The example includes neither and so you are correct it would not show any secure updates for the given add-on. The example is basically there to describe method of generating the signature which doesn't depend on the presence of a https link to the xpi or a hash at all.

You can probably explain better than me the syntax of a DSA signature, the signature is just generated with SEC_SignData regardless of the key type. Though at the moment there is no plan to use a DSA signature.

Nelson's Followup of 2007-09-16 15:39 PDT

Dave, if the addons feature requires that an update either come from an https URL or that the manifest provide a hash for the XPI, then shouldn't the example illustrate how do to those forms successfully? Shouldn't it show an example with a hash of the XPI? In the absence of a specification or example of how to represent such a hash in the manifest, is it going to be obvious to everyone but me how to do it?

There are several common ways of encoding DSA signatures. I've described them above. The question is: what syntax does your code require? If you're not sure, but you can give me an lxr or mxr URL for the code that checks the signatures, I'll be happy to look at that code and answer the question here.

Dave's Reply of 2007-09-16 15:44 PDT

Maybe, but the spec we are looking at here is about validating the update manifest when delivered over an insecure channel, not about how the application then interprets that information. The requirements on url and hashing for the xpi file are a separate issue, though they are both part of the wider issue of securing the entire process of updating add-ons. If I get a spare moment though I will update the example to include some hashes.

If you want a fuller example then please talk a look at the example in the developer documentation.

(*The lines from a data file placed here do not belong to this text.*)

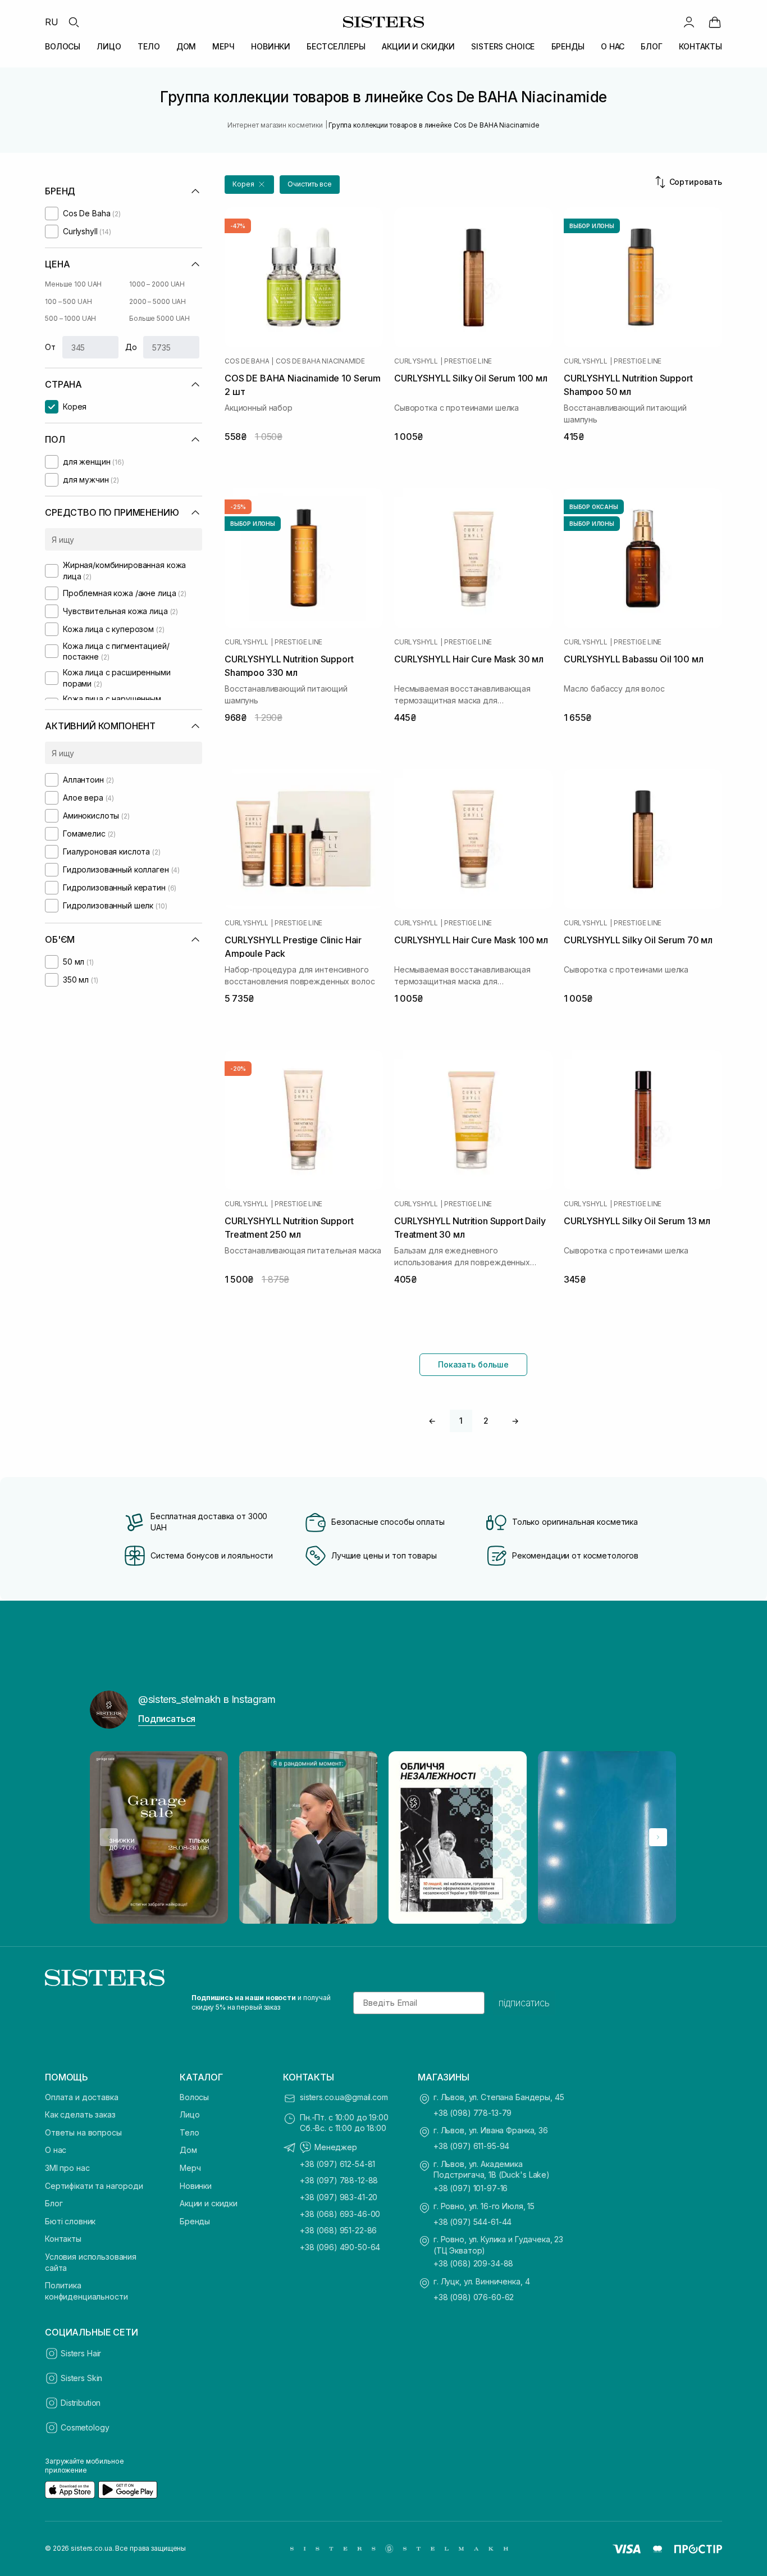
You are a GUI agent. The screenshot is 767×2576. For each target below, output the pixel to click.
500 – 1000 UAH (70, 318)
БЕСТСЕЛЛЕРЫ (336, 46)
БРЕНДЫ (568, 46)
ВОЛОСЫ (62, 46)
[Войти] (689, 22)
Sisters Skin (81, 2378)
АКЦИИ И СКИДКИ (418, 46)
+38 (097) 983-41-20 (338, 2197)
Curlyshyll (416, 361)
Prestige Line (468, 361)
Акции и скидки (209, 2203)
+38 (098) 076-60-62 (473, 2297)
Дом (188, 2150)
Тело (189, 2132)
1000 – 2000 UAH (157, 284)
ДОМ (186, 46)
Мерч (190, 2168)
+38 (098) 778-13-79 (472, 2113)
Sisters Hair (81, 2353)
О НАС (612, 46)
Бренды (195, 2221)
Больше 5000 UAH (159, 318)
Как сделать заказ (80, 2114)
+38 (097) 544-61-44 (472, 2222)
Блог (53, 2203)
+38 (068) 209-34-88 (473, 2263)
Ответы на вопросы (83, 2132)
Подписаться (166, 1718)
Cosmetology (85, 2427)
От (50, 347)
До (131, 347)
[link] (714, 22)
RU (51, 22)
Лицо (189, 2114)
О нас (55, 2150)
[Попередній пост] (109, 1837)
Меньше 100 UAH (73, 284)
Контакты (63, 2238)
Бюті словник (70, 2221)
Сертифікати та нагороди (94, 2186)
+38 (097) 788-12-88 (339, 2180)
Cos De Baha (247, 361)
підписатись (524, 2003)
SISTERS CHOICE (503, 46)
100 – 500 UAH (68, 301)
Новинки (196, 2186)
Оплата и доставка (81, 2097)
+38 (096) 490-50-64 (340, 2247)
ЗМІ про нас (67, 2168)
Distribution (81, 2402)
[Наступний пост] (658, 1837)
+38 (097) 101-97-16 (470, 2188)
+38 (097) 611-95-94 (471, 2146)
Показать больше (473, 1364)
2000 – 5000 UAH (157, 301)
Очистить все (309, 184)
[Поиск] (73, 22)
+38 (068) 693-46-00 (340, 2214)
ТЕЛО (148, 46)
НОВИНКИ (270, 46)
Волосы (194, 2097)
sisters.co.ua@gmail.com (344, 2097)
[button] (249, 184)
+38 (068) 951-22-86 (338, 2230)
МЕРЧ (223, 46)
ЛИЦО (109, 46)
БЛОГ (651, 46)
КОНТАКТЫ (700, 46)
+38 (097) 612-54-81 (337, 2164)
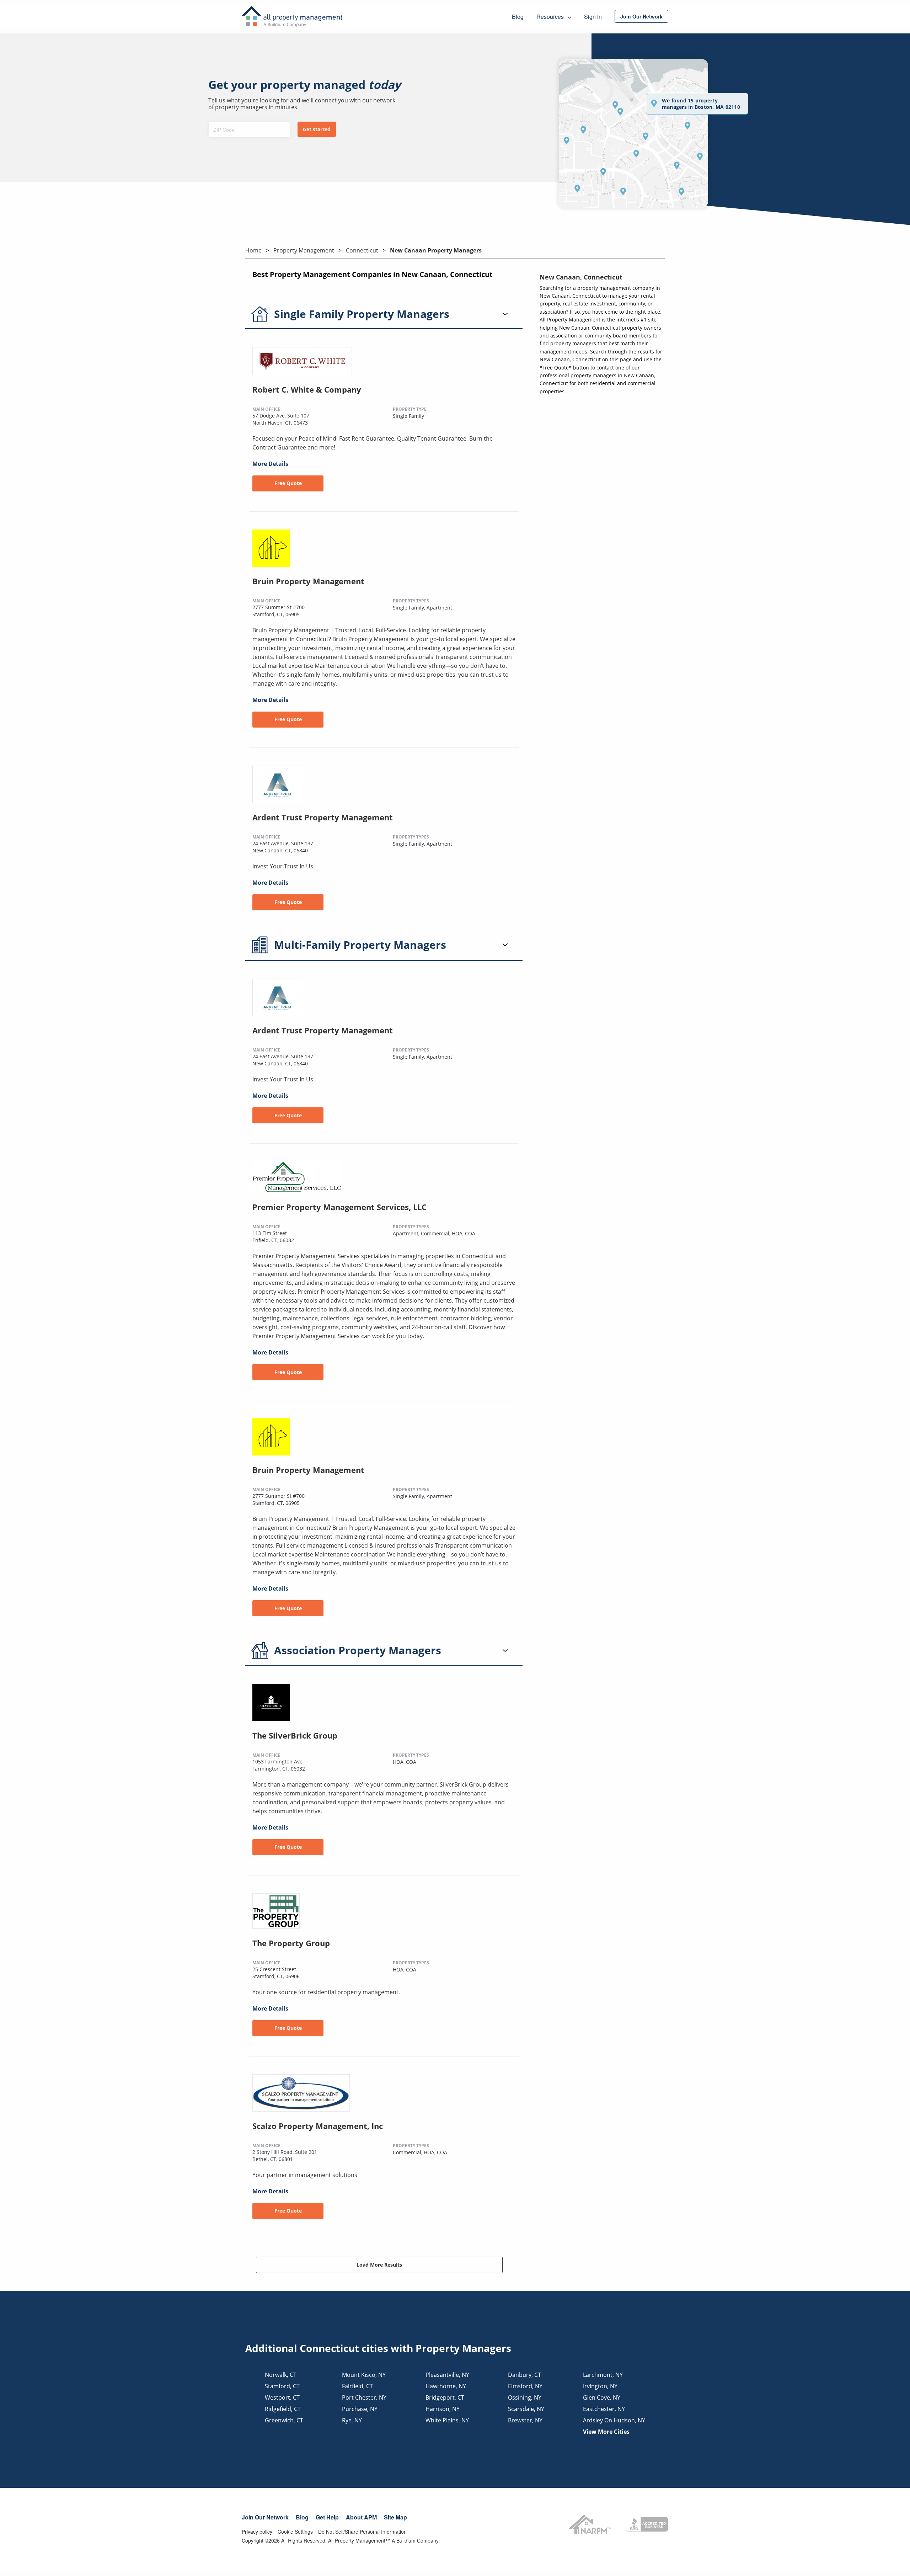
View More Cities (606, 2432)
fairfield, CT (357, 2386)
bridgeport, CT (444, 2397)
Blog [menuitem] (518, 16)
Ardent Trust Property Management (322, 817)
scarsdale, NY (526, 2409)
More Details (270, 464)
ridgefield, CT (283, 2409)
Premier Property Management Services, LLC (339, 1207)
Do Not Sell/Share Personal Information (362, 2531)
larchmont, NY (603, 2375)
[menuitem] (641, 16)
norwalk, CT (280, 2375)
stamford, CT (282, 2386)
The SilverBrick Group (294, 1735)
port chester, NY (364, 2397)
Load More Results (379, 2264)
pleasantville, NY (447, 2375)
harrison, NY (442, 2409)
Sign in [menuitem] (593, 16)
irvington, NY (600, 2386)
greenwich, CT (284, 2420)
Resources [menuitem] (550, 16)
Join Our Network (265, 2517)
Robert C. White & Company (306, 389)
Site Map (395, 2517)
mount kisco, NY (364, 2375)
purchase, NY (360, 2409)
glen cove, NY (601, 2397)
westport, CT (282, 2397)
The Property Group (291, 1943)
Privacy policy (257, 2531)
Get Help (327, 2517)
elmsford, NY (525, 2386)
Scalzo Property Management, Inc (317, 2125)
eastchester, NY (604, 2409)
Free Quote (288, 483)
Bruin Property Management (308, 581)
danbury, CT (524, 2375)
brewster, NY (525, 2420)
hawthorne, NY (445, 2386)
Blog (302, 2517)
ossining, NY (524, 2397)
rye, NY (352, 2420)
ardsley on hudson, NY (614, 2420)
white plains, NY (447, 2420)
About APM (361, 2517)
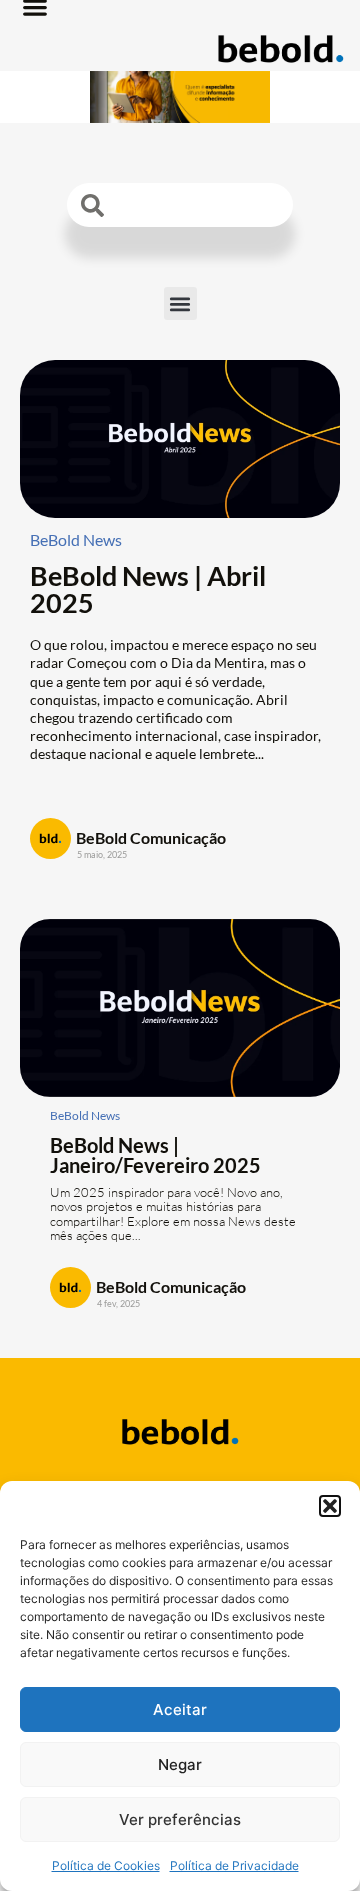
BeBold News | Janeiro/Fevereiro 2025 (155, 1155)
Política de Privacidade (234, 1865)
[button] (330, 1506)
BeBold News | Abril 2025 (148, 589)
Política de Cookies (106, 1865)
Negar (180, 1764)
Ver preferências (180, 1819)
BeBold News (76, 539)
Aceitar (180, 1709)
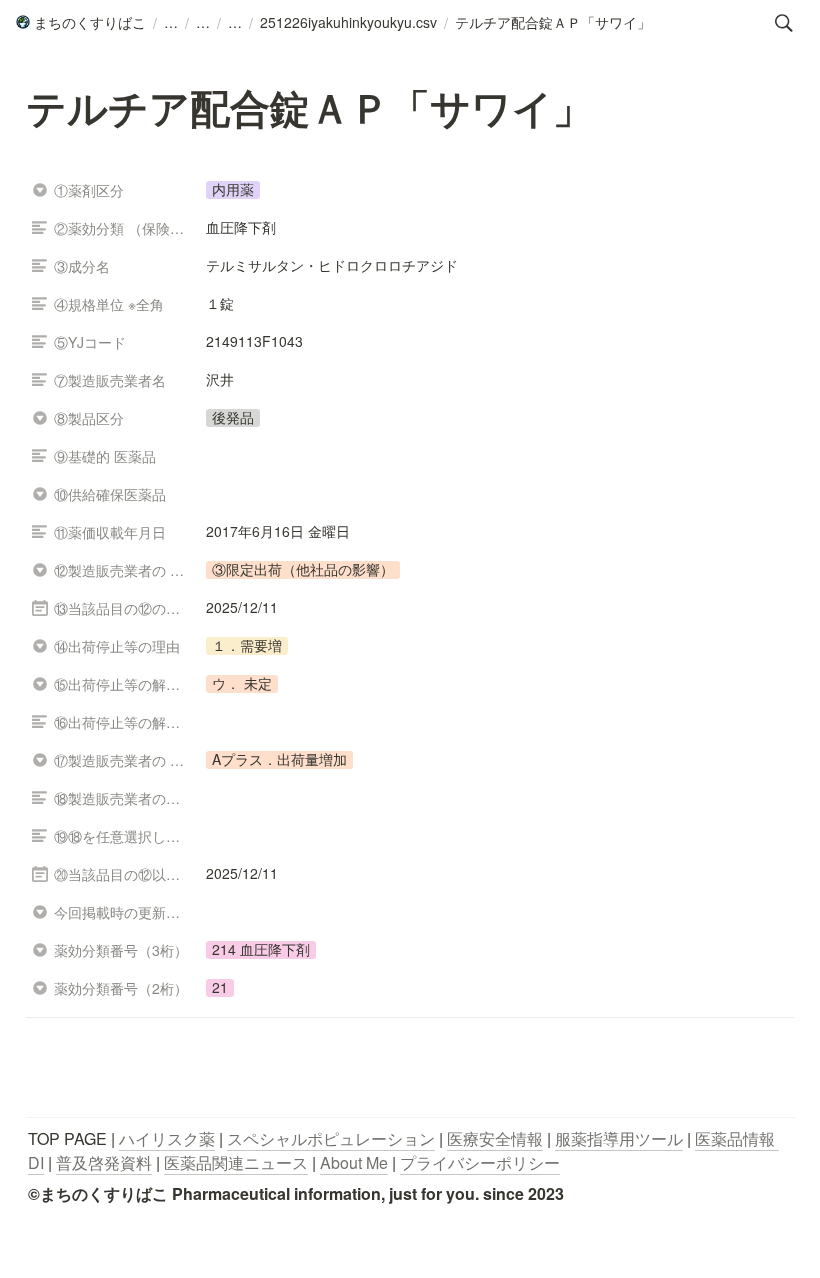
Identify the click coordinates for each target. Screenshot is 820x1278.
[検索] (784, 23)
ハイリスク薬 (167, 1138)
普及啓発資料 (104, 1162)
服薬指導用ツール (619, 1138)
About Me (354, 1162)
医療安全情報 (495, 1138)
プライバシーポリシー (480, 1162)
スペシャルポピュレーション (331, 1138)
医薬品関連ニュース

I was under the impression you had already seen the code that does the verifying, but here it is: http://mxr.mozilla.org/seamonkey/source/security/manager/ssl/src/nsDataSignatureVerifier.cpp#59

Nelson's Followup of 2007-09-17 22:22 PDT

In my original question and answer 2 above, I commented that the RSA signature in the example shown on the page User:Mossop:Fx-Docs:AddonUpdateSignature was a "bare" RSA signature, not encoded the way RSA signatures are encoded in certificates. In Dave's Reply of 2007-09-16 15:44 PDT, he cited the code that parses the signature, so I looked at it and found that it expects the signature format to be very similar (but not identical) to the format of a certificate. In ASN.1 syntax, the required signature is:

   ManifestSignature  ::=  SEQUENCE  {
        signatureAlgorithm   AlgorithmIdentifier,
        signatureValue       BIT STRING  }

where signatureAlgorithm and signatureValue are as defined in RFC 3280.

Dave also cited a page with a "fuller example", and upon examination, I see that that page has an example signature that same ASN.1 encoding, which is what the cited code expects. So I conclude that the example in User:Mossop:Fx-Docs:AddonUpdateSignature is wrong and doesn't work.

So I think we now know the expected and required signature format for these manifests, including DSA signature format. Unfortunately, this particular ASN.1 sequence doesn't match any standard signature syntax known to me. So, I think a custom signature generating tool will be necessary, to produce signatures in this unusual encoding.

Update: That tool is named "McCoy" (the Real McCoy ?). The source may be found here and discussion is found at McCoy this wiki page.